No longer eliminated, measle cases rise during post-COVID period

Published Mar. 29, 2024
By Hopkins Medtech
According to the latest data from the Centers for Disease Control and Prevention (CDC), as of March 21, 2024, there have been 64 cases of measles in the United States this year, surpassing the total of 58 cases for the entire year of 2023. So far, at least 17 states in the U.S. have reported cases, including California, Georgia, and Illinois.
 

Measles is caused by the measles virus, a single-stranded negative-sense enveloped RNA virus of the genus Morbillivirus in the family Paramyxoviridae. It is a highly contagious infectious disease that can be prevented through vaccination. Measles typically occurs in unvaccinated or under-vaccinated individuals, who may contract and spread the disease, especially when traveling internationally, to those who are unvaccinated or not immune to measles. The recent increase in imported measles cases reflects the global rise in measles cases and the escalating threat of this dangerous pathogen worldwide.

The U.S. government declared measles eliminated in 2000, meaning the disease was no longer endemic in the country.

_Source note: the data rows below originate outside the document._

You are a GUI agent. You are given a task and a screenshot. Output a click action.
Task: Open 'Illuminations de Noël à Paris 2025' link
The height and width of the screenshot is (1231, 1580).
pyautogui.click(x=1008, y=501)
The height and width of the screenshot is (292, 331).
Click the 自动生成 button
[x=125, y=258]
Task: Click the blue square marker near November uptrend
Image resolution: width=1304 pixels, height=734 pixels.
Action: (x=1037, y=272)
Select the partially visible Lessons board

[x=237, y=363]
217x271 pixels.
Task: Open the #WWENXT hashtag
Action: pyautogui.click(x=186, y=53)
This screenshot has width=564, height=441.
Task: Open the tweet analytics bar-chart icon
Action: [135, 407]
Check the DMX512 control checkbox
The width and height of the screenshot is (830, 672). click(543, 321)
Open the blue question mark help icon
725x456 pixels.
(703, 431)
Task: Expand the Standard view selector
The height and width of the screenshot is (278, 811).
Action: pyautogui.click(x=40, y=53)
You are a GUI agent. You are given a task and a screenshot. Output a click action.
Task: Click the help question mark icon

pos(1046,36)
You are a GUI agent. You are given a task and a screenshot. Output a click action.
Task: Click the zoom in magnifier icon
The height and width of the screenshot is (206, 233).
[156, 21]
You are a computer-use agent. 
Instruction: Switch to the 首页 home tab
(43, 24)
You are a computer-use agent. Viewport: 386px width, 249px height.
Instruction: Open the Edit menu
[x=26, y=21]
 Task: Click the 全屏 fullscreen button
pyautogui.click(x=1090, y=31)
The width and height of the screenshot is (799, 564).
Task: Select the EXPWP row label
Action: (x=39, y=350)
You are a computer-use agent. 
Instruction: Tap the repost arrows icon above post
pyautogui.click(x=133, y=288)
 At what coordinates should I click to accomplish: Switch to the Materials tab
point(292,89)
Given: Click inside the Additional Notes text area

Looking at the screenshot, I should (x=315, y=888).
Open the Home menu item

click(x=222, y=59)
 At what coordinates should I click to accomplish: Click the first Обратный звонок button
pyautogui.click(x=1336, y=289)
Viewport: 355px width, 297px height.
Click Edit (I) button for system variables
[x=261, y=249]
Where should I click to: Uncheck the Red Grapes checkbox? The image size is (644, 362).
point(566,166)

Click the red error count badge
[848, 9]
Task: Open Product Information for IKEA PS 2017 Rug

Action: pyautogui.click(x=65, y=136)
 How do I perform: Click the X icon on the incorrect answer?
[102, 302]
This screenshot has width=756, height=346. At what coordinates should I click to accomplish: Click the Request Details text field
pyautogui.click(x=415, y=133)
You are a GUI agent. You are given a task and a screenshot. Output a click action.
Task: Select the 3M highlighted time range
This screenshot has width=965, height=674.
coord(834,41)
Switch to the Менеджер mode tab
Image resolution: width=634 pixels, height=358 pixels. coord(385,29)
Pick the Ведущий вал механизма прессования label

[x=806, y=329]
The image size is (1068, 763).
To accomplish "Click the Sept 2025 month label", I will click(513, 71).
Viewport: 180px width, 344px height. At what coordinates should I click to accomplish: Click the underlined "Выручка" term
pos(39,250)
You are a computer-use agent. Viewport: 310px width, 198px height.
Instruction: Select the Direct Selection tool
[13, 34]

However, if the current measles outbreak persists for a year or longer, the United States may lose its measles elimination status. Doctors cite several factors contributing to measles transmission, with global measles cases on the rise in recent years.

Many of the cases reported in the U.S. this year are associated with international travel, as outbreaks have occurred in destinations such as the United Kingdom, Austria, and the Philippines. In the U.S., many of the infected individuals are children aged 12 months and older who have not received the vaccine. Routine childhood vaccinations, including two doses to prevent measles, mumps, and rubella, were halted after the outbreak began. State-mandated vaccination rates in U.S. kindergartens decreased from approximately 95% in the 2019-20 school year to about 93% in the 2022-23 school year.

Barriers to vaccine access may also contribute to the increase in measles cases in the United States. Experts note that some parents may not be aware that they can get their children vaccinated for free through private insurance or children’s vaccine programs.

While measles can be diagnosed based on typical signs and symptoms, particularly by observing Koplik’s spots, the CDC and other experts strongly recommend laboratory confirmation. Currently, laboratory testing for measles includes collecting nasopharyngeal or throat swab, urine, or blood samples from patients with clinical features of measles. Nasopharyngeal or throat swabs are preferred over urine specimens.

Laboratory diagnosis of measles can be achieved by confirming positive measles IgM antibodies or by detecting measles virus RNA in throat, nasal, or urine samples using RT-PCR. RT-PCR is particularly useful for confirming uncertain IgM antibody results. Saliva can also be used for saliva measles-specific IgA testing, which is sometimes useful for those who cannot provide blood samples. However, saliva-based IgA methods are not preferred due to the presence of many other fluids and proteins in saliva, and the antibody content in saliva is also 1/800 of that in blood samples, which may make sample collection and measles antibody testing difficult.